É impossível responder com precisão, pois é difícil capturar o momento do contágio. “A verdade é que simplesmente não sabemos”, disse Angela Rasmussen, virologista da Universidade Columbia, em Nova York. “Nossa melhor resposta seria, no máximo, um bom palpite.” Os vírus respiratórios comuns, como influenza e outros tipos de coronavírus, devem servir de indicação. Mas pesquisadores encontram inconsistências. No caso da síndrome respiratória aguda grave (Sars), também causada por um coronavírus, estima-se que a menor dose efetiva seja de algumas centenas de partículas. No caso da síndrome respiratória do Oriente Médio (Mers), a menor dose efetiva é maior, na casa das milhares de partículas.

O novo coronavírus, SARSCoV-2, é mais semelhante ao vírus causador da Sars e, portanto, a dose contagiosa pode ser de algumas centenas de partículas, disse Angela. Mas o vírus tem mostrado um hábito de frustrar as previsões.

Em geral, as pessoas infectadas com um grande volume de patógenos – seja influenza, HIV ou Sars – tendem a apresentar sintomas mais graves e maior probabilidade de transmitir aos demais. Mas, no caso do novo coronavírus, pessoas que não apresentam sintomas parecem apresentar alta carga viral – ou seja, é grande a presença do vírus em seus corpos – comparável à de pacientes graves, de acordo com alguns estudos. Algumas pessoas são transmissoras generosas do coronavírus; outras parecem mais seletivas. Os chamados superdisseminadores parecem ter um dom para contagiar os demais, mas ainda não está claro se isso é consequência do seu comportamento ou de algum fator biológico.

Para quem se expõe, o formato das narinas e a quantidade de muco e pelos nasais parece fazer diferença, bem como a distribuição de determinados receptores celulares nas vias aéreas aos quais o vírus precisa se prender. Mas é claro que doses maiores são piores, e talvez isso explique por que funcionários de saúde mais jovens sucumbiram, mesmo considerando que o vírus costuma afetar os mais velhos. A dose crucial também pode variar dependendo do contato por ingestão ou inalação.

As pessoas podem contrair o vírus ao tocar em uma superfície contaminada e, em seguida, colocar as mãos no nariz ou na boca. Mas “acreditamos que não seja essa a principal forma de transmissão”, de acordo com os Centros para a Prevenção e Controle de Doenças.

Quando uma pessoa doente tosse, espirra, canta e fala, ou mesmo quando tem a respiração ofegante, ela expulsa do sistema respiratório milhares de partículas maiores e menores, todas carregando o vírus. As partículas maiores são pesadas e logo flutuam até o chão – a não ser que sejam transportadas pelo vento ou pelo ar-condicionado – além de não penetrarem nas máscaras cirúrgicas. Mas os chamados aerossóis, gotículas com diâmetro inferior a 5 microns, podem permanecer no ar por horas. “Eles viajam mais, duram mais tempo e são potencialmente mais infecciosos do que as gotículas maiores”, disse o Dr. Dan Barouch, imunologista viral do Centro Médico Beth Israel Deaconess, em Boston.

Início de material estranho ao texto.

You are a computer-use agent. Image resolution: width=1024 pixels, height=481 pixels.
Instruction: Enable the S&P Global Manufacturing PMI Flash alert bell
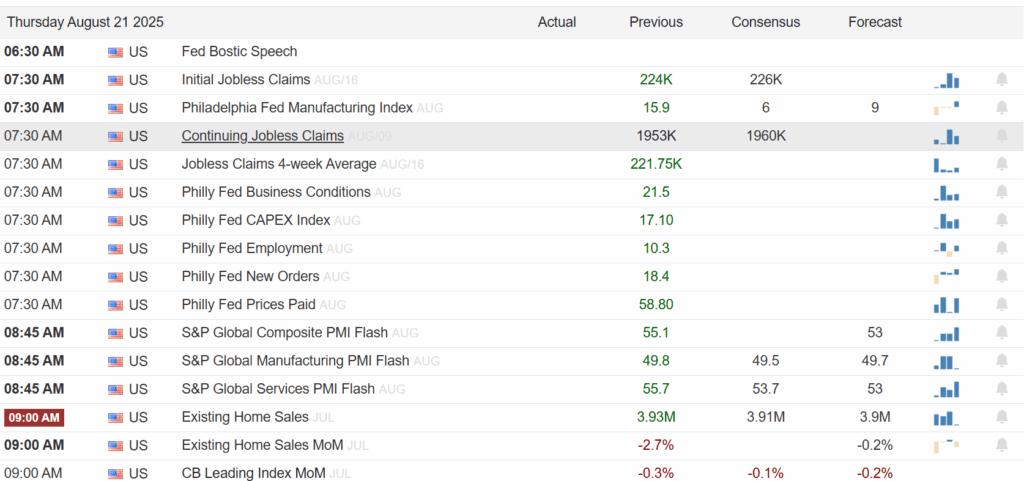[x=1001, y=361]
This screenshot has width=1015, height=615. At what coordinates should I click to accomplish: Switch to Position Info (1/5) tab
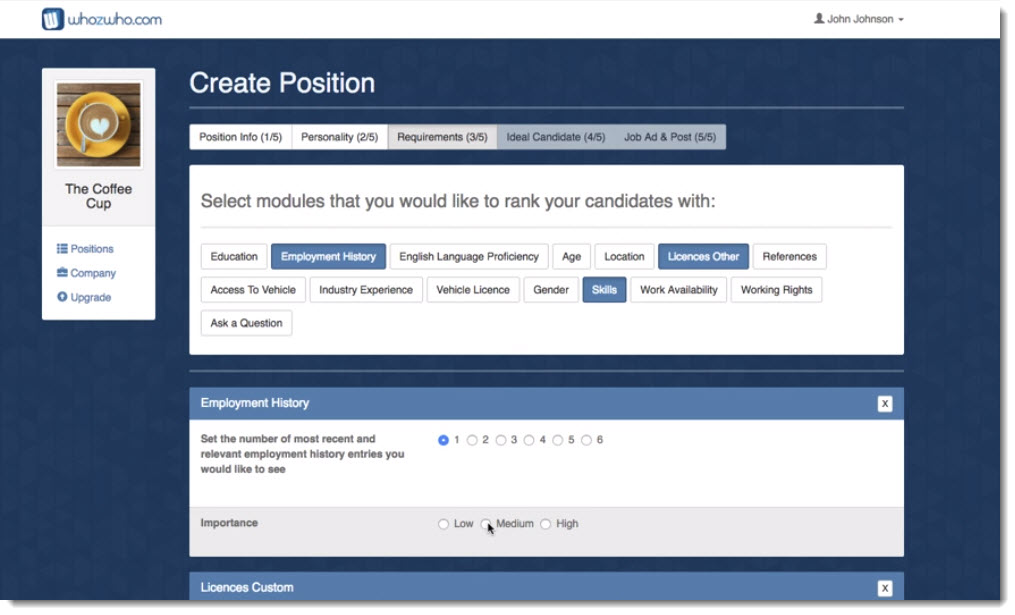pos(240,137)
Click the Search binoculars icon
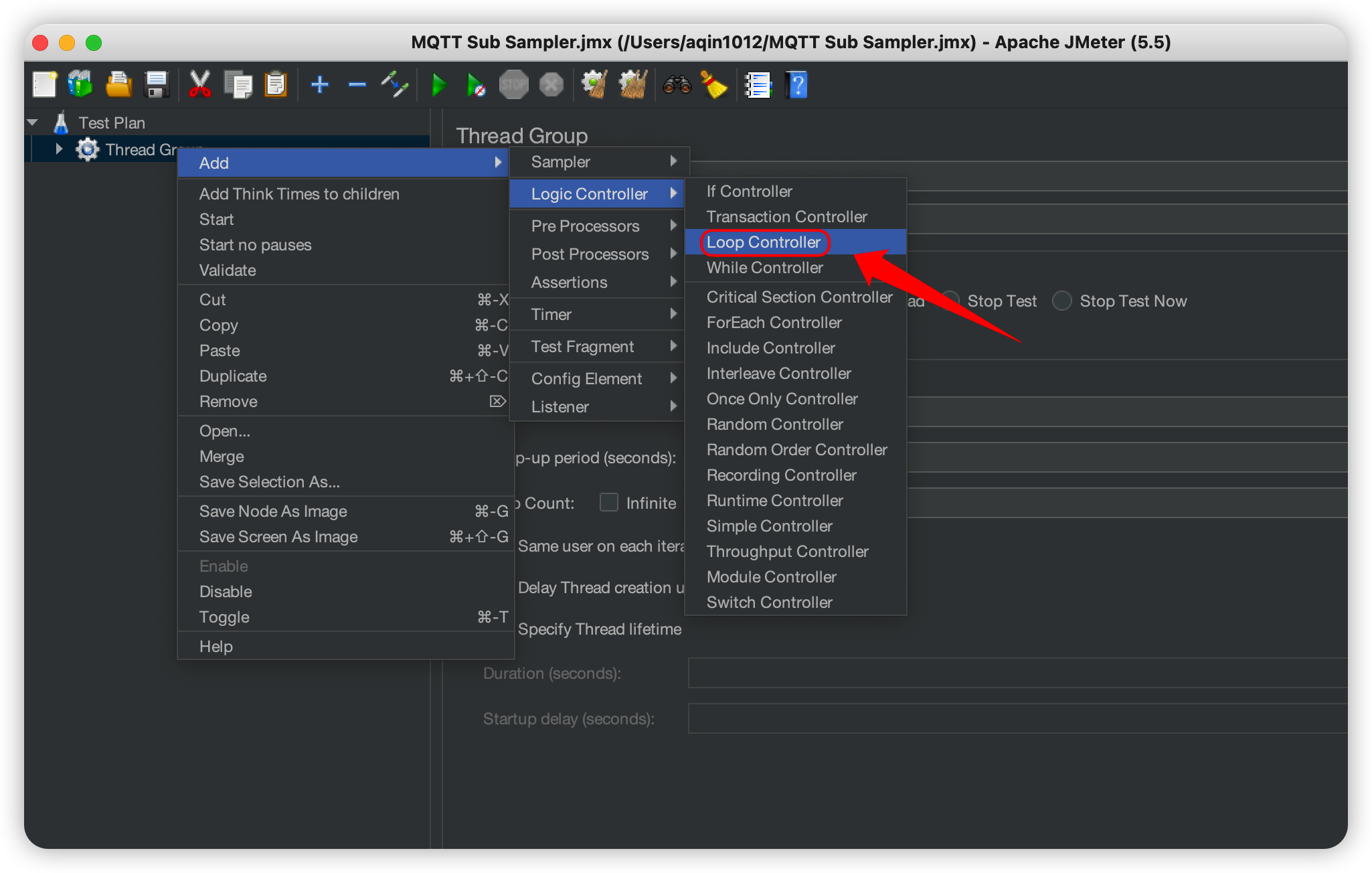The width and height of the screenshot is (1372, 873). [x=677, y=85]
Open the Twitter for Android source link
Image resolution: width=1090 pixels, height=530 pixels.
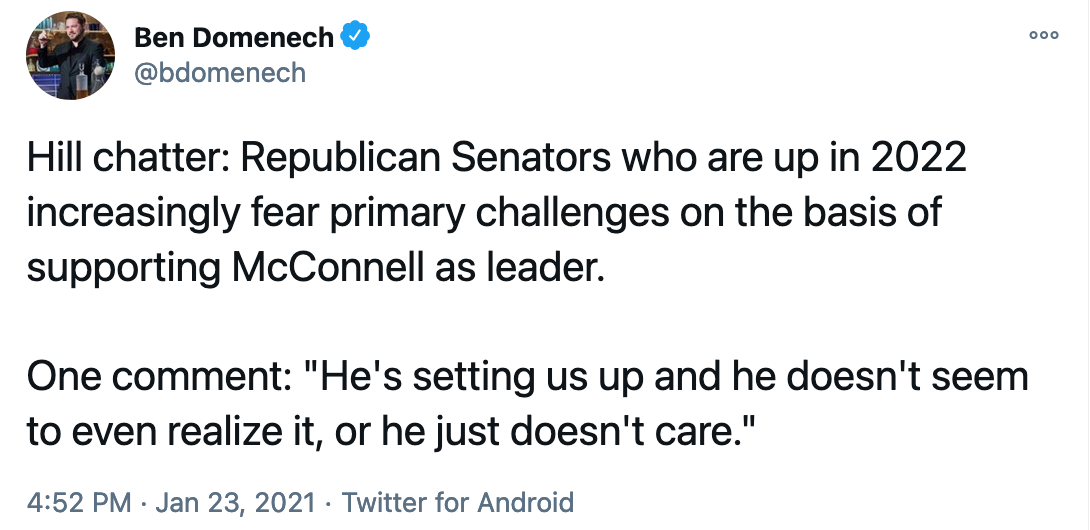[457, 501]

Três fatores parecem ser particularmente importantes para a transmissão via aerossol: proximidade com a pessoa infectada, fluxo de ar e sequência dos acontecimentos. Um banheiro público sem janelas com alto número de usuários é mais arriscado do que um banheiro com janela, ou um banheiro usado raramente. Uma breve conversa fora de casa com um vizinho de máscara é muito menos arriscada do que essas situações.

Mas, por terem diâmetro inferior a 5 microns, esses aerossóis também conteriam muito menos partículas virais (talvez um milhão de vezes menos) do que gotículas com diâmetro de 500 microns. Além de evitar espaços fechados e lotados, a medida mais eficaz que se pode adotar é o uso de máscaras, segundo todos os especialistas. Ainda que as máscaras não ofereçam proteção completa contra as gotículas carregadas com o vírus, elas podem reduzir a carga recebida e, possivelmente, mantêla abaixo da dose contagiosa./ TRADUÇÃO DE AUGUSTO CALIL

Defesas

“Diante desse vírus, parece que lavar as mãos não será o bastante. Temos de limitar as aglomerações, temos de usar máscaras.”